PROBLEM TO WORK ON
Please repeat the lines below exactly. Begin with the line containing "Odbijam (347, 2554)" and go on through the line containing "Facebook (67, 1291)".

Saved data entries
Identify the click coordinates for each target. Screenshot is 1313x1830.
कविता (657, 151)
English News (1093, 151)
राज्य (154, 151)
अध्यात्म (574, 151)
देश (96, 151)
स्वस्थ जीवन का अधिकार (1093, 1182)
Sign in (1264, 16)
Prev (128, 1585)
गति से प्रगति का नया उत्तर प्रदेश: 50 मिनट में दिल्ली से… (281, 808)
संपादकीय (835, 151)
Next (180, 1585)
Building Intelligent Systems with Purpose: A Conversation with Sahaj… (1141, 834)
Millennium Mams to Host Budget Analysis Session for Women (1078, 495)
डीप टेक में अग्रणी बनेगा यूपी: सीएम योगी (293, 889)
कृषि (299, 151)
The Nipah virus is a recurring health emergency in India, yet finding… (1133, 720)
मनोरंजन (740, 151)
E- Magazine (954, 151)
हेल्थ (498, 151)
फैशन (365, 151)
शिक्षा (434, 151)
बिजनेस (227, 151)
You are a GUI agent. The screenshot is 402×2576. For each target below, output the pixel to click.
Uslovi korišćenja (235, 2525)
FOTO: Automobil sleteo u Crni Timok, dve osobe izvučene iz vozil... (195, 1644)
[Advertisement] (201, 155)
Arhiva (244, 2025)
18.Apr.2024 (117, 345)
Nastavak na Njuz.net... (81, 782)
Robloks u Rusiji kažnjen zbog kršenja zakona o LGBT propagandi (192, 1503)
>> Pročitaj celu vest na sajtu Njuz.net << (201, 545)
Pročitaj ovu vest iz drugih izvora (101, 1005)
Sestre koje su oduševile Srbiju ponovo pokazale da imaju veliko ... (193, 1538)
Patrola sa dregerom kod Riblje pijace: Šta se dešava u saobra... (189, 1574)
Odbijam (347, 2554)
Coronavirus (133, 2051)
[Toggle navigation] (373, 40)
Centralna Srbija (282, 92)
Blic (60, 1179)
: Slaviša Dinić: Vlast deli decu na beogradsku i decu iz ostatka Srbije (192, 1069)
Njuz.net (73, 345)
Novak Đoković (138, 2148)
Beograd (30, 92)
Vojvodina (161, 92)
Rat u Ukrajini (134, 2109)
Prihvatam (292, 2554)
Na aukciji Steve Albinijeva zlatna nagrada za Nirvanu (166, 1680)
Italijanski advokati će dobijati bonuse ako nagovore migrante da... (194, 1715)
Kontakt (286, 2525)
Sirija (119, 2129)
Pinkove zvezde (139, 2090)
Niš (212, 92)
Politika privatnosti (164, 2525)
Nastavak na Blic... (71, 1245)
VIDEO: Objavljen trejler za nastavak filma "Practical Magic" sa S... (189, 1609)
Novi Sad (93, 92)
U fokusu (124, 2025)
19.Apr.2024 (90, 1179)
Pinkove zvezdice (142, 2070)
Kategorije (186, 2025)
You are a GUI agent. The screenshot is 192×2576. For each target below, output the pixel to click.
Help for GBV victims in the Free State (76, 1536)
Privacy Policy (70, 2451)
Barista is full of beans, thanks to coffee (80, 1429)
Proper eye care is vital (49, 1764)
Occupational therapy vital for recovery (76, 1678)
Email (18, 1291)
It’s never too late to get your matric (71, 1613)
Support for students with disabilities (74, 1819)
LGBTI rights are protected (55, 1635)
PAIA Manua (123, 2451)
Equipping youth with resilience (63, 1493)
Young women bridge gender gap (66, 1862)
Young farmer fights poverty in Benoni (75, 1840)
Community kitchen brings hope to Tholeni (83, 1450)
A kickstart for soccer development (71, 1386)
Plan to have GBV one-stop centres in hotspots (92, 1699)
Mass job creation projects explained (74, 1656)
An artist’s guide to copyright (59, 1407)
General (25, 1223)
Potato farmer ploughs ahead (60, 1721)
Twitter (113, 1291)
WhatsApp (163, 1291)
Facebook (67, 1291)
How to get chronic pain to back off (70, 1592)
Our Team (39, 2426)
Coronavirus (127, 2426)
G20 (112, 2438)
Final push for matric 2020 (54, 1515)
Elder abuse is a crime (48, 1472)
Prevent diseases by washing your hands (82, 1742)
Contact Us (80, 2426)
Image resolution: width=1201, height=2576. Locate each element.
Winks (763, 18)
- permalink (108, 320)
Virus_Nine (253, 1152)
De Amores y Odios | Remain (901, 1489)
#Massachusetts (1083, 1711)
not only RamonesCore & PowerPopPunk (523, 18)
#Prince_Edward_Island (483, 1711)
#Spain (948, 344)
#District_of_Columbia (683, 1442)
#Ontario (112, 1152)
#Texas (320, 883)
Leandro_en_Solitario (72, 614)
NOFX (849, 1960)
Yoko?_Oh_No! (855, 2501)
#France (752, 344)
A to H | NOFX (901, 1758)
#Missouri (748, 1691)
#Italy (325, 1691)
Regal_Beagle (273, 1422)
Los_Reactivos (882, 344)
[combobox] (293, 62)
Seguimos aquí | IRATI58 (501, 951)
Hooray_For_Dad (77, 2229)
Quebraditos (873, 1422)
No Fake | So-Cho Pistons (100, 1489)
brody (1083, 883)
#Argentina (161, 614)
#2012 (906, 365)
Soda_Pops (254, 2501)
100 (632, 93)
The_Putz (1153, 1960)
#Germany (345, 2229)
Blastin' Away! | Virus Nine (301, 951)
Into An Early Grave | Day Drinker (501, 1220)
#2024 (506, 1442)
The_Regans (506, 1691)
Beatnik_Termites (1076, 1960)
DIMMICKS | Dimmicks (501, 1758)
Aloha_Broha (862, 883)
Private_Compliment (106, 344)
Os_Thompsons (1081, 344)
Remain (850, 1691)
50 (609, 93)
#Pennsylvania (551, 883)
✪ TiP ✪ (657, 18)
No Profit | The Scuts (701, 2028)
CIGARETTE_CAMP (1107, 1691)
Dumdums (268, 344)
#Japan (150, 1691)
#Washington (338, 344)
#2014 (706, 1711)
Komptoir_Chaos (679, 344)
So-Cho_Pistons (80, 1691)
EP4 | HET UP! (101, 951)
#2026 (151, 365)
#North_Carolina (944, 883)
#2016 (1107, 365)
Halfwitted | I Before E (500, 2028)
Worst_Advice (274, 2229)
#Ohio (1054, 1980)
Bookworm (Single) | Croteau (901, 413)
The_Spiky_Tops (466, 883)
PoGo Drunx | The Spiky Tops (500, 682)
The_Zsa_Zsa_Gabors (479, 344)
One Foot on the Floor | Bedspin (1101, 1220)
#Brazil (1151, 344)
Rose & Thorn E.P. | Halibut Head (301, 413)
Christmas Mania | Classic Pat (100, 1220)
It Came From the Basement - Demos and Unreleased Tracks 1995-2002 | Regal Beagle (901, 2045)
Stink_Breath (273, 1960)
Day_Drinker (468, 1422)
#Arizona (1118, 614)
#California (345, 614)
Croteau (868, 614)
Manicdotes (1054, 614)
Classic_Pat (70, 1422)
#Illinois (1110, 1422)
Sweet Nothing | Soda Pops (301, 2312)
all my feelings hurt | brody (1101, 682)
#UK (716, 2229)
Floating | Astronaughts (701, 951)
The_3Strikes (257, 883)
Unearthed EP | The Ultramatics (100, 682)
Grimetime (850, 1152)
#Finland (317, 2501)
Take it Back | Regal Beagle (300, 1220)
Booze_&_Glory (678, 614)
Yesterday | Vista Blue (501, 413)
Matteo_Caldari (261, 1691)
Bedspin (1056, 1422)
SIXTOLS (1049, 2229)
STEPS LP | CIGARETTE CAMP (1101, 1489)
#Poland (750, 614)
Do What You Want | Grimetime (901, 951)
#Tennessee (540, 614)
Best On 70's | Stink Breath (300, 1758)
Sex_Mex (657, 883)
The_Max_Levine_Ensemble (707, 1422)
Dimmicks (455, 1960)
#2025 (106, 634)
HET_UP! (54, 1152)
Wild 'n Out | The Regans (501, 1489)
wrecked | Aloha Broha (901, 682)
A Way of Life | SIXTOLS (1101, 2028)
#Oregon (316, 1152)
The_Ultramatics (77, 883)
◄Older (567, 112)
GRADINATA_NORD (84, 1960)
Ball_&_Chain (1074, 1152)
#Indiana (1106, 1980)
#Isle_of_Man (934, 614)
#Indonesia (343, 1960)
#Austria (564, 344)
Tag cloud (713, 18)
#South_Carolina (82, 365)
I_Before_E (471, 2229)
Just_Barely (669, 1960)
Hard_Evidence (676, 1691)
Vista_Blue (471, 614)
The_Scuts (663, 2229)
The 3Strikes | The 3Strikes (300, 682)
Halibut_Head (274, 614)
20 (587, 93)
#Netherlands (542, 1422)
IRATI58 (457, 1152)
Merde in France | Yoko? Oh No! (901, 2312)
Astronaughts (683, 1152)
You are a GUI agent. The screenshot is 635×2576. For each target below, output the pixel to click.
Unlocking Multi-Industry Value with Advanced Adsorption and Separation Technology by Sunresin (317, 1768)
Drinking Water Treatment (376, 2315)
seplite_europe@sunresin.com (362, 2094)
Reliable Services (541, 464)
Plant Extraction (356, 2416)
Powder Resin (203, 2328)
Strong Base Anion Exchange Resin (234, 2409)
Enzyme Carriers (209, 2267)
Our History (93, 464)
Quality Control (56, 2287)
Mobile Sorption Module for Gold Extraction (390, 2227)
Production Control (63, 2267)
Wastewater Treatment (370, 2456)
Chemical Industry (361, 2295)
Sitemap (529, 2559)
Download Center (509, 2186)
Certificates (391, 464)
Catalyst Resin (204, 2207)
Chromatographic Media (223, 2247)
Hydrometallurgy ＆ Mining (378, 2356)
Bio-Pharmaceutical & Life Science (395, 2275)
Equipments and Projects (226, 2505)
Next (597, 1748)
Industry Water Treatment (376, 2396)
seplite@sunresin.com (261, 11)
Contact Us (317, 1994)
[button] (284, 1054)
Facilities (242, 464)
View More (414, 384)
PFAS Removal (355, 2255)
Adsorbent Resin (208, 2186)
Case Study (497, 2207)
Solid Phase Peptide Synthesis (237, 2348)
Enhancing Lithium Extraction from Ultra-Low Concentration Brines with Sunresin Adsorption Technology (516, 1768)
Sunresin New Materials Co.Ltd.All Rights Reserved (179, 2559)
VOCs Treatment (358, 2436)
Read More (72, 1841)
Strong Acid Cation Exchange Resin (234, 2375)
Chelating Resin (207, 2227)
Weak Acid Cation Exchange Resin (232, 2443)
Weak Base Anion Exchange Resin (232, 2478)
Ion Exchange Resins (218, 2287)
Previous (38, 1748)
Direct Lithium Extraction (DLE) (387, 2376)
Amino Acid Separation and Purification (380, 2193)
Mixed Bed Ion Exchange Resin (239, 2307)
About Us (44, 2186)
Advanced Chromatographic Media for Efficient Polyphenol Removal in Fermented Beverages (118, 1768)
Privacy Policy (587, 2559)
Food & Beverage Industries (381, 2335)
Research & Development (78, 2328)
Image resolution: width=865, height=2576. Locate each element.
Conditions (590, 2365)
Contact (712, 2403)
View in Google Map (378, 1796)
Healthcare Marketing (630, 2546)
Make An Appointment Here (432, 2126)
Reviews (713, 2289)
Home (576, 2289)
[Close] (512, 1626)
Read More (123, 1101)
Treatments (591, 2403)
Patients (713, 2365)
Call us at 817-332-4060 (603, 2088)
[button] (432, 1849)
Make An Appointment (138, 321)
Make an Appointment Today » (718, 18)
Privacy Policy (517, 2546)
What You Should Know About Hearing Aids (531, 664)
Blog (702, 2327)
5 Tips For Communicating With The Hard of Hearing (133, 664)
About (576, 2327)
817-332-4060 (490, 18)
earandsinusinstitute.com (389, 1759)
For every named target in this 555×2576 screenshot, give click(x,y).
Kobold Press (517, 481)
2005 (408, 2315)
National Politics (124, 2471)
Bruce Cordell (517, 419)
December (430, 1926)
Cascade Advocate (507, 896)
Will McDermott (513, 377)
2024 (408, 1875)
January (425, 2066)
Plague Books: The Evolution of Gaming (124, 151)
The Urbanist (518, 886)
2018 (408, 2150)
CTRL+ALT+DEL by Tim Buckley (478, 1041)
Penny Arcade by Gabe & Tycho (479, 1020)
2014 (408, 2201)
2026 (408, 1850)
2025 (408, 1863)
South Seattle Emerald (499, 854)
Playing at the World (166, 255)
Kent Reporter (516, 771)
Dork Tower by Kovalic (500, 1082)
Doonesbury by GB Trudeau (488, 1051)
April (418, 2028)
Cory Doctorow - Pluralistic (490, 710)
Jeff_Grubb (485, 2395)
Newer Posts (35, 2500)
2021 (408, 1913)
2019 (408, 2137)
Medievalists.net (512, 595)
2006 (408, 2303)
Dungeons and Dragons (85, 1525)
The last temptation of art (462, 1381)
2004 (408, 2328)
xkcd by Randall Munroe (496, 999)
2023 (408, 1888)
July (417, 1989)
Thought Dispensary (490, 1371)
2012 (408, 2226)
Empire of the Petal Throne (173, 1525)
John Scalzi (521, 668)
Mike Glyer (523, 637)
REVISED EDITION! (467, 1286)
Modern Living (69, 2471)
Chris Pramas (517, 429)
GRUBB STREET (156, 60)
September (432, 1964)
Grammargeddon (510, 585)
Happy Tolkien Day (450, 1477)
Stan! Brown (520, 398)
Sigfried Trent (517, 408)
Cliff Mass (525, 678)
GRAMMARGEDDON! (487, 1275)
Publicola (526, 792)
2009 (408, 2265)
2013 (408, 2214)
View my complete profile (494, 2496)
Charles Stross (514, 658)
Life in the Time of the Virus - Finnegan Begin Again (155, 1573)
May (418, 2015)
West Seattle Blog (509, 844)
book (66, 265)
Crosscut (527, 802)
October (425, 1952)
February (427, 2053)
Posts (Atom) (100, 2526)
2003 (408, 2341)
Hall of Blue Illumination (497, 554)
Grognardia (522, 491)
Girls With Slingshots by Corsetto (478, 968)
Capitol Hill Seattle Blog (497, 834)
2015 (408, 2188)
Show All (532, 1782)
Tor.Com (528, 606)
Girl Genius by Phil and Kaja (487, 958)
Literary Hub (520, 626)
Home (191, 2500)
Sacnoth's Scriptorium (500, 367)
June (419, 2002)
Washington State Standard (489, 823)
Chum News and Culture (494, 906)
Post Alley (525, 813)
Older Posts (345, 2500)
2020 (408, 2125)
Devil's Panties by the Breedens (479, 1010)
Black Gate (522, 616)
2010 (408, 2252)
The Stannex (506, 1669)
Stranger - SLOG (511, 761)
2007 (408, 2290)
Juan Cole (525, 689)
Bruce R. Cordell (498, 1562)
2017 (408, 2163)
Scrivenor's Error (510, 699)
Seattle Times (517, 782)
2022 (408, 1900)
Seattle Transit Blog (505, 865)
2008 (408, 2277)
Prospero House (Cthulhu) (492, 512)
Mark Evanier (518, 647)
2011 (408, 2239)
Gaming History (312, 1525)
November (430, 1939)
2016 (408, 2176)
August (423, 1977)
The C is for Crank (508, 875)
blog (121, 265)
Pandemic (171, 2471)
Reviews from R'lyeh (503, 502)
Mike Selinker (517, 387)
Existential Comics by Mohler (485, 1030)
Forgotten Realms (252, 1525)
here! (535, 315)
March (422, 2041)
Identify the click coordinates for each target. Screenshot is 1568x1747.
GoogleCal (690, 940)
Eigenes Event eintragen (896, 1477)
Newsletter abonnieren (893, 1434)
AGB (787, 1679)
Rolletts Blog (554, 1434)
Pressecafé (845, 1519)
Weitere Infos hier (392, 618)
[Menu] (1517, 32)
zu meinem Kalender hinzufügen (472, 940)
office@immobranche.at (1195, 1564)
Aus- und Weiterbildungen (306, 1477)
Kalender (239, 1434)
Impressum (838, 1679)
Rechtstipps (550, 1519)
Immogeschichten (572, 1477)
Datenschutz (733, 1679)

FINAL ANSWER
Odbijam (347, 2554)
Coronavirus (133, 2051)
[Toggle navigation] (373, 40)
Centralna Srbija (282, 92)
Blic (60, 1179)
: Slaviša Dinić: Vlast deli decu na beogradsku i decu iz ostatka Srbije (192, 1069)
Njuz.net (73, 345)
Novak Đoković (138, 2148)
Beograd (30, 92)
Vojvodina (161, 92)
Rat u Ukrajini (134, 2109)
Prihvatam (292, 2554)
Na aukciji Steve Albinijeva zlatna nagrada za Nirvanu (166, 1680)
Italijanski advokati će dobijati bonuse ako nagovore migrante da... (194, 1715)
Kontakt (286, 2525)
Sirija (119, 2129)
Pinkove zvezde (139, 2090)
Niš (212, 92)
Politika privatnosti (164, 2525)
Nastavak na Blic... (71, 1245)
VIDEO: Objavljen trejler za nastavak filma "Practical Magic" sa S... (189, 1609)
Novi Sad (93, 92)
U fokusu (124, 2025)
19.Apr.2024 (90, 1179)
Pinkove zvezdice (142, 2070)
Kategorije (186, 2025)
You are a GUI agent. The screenshot is 192×2576. For each target below, output the pixel to click.
Help for GBV victims in the Free State (76, 1536)
Privacy Policy (70, 2451)
Barista is full of beans, thanks to coffee (80, 1429)
Proper eye care is vital (49, 1764)
Occupational therapy vital for recovery (76, 1678)
Email (18, 1291)
It’s never too late to get your matric (71, 1613)
Support for students with disabilities (74, 1819)
LGBTI rights are protected (55, 1635)
PAIA Manua (123, 2451)
Equipping youth with resilience (63, 1493)
Young women bridge gender gap (66, 1862)
Young farmer fights poverty in Benoni (75, 1840)
Community kitchen brings hope to Tholeni (83, 1450)
A kickstart for soccer development (71, 1386)
Plan to have GBV one-stop centres in hotspots (92, 1699)
Mass job creation projects explained (74, 1656)
An artist’s guide to copyright (59, 1407)
General (25, 1223)
Potato farmer ploughs ahead (60, 1721)
Twitter (113, 1291)
WhatsApp (163, 1291)
Facebook (67, 1291)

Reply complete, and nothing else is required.